→ **Supplied text**:

6.2 BLUE SHIFT’S AGGREGATE LIABILITY FOR ALL CLAIMS ARISING FROM THIS AGREEMENT SHALL NOT EXCEED THE FEES PAID OR PAYABLE BY CUSTOMER HEREUNDER DURING THE IMMEDIATELY PRECEDING SIX (6) MONTHS FROM WHEN SUCH LIABILITY FIRST AROSE.

6.3 The limitations specified in Section 6 will survive and apply even if any limited remedy specified in this Agreement is found to have failed of its essential purpose. The parties have negotiated the Fees and entered into this Agreement in reliance on the disclaimers of warranty and the limitations of liability set forth in this Agreement, which form an essential basis of the bargain between the parties.

→ **Given records**:
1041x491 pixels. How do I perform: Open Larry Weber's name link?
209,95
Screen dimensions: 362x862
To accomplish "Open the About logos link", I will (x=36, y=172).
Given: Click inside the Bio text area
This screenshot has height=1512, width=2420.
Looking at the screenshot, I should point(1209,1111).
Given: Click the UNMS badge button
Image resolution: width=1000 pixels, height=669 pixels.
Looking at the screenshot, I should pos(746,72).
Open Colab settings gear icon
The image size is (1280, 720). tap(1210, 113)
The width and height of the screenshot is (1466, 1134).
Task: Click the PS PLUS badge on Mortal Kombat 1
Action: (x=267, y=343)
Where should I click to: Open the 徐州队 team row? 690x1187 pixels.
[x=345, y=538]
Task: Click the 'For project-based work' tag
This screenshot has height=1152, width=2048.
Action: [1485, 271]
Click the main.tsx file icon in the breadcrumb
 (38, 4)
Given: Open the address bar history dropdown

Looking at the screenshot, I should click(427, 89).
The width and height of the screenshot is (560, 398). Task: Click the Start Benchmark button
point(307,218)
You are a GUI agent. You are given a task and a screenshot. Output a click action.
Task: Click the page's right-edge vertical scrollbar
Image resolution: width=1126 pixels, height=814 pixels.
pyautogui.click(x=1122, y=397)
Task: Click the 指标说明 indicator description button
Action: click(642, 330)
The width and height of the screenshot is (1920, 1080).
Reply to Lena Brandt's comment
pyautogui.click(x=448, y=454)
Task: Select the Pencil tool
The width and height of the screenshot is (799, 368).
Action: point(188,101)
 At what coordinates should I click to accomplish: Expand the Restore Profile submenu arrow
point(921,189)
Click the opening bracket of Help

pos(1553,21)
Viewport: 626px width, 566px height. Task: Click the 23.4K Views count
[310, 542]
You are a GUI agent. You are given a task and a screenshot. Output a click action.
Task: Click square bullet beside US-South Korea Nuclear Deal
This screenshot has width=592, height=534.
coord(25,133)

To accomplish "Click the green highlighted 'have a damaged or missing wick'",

→ **To do**:
A - Summarize the limitation-of-liability text in two sentences.
B - In the limitation-of-liability text, what period of fees sets the cap on Blue Shift's aggregate liability?
C - Proceed with the limitation-of-liability text, writing on from its final sentence.
The rows are separate material, unrelated to the limitation-of-liability text.

→ **Final answers**:
A - Blue Shift's total liability for all claims under the agreement is capped at the fees the customer paid or owed in the six months immediately before the liability first arose. These limitations still apply even if a limited remedy fails of its essential purpose, and the parties negotiated the fees in reliance on the warranty disclaimers and liability limits, which form an essential basis of their bargain.

B - The fees paid or payable by the customer during the six months immediately preceding when the liability first arose.

C -
7. TERM AND TERMINATION

7.1 This Agreement shall have an initial term (“Initial Term”) that commences on the Effective Date and expires on the expiration of the last subscription or license term set forth in a valid Order Confirmation. Each Subscription Period shall automatically renew for subsequent Subscription Periods of the same length unless either party provides written notice of its intention not to renew on or before sixty (60) days before the end of the then current Subscription Period. Each party may terminate this Agreement upon thirty (30) days prior written notice to the other party if the other party materially breaches this Agreement and fails to correct the breach within such thirty (30) day period, provided, however, that Blueshift may terminate this Agreement upon fifteen (15) days prior written notice in the event Customer fails to pay Fees when due and fails to correct such non-payment within such fifteen (15) day period. Each party may terminate this Agreement upon written notice if the other party ceases to conduct business (except for a temporary cessation caused by Force Majeure), becomes or is declared insolvent or bankrupt, is the subject of any proceeding relating to its liquidation or insolvency which is not dismissed within sixty (60) days, or makes an assignment for the benefit or its creditors. Notwithstanding anything to the contrary, in the event of termination under this Section 7.1, all amounts due under this Agreement shall be due immediately and paid within ten (10) days of such termination.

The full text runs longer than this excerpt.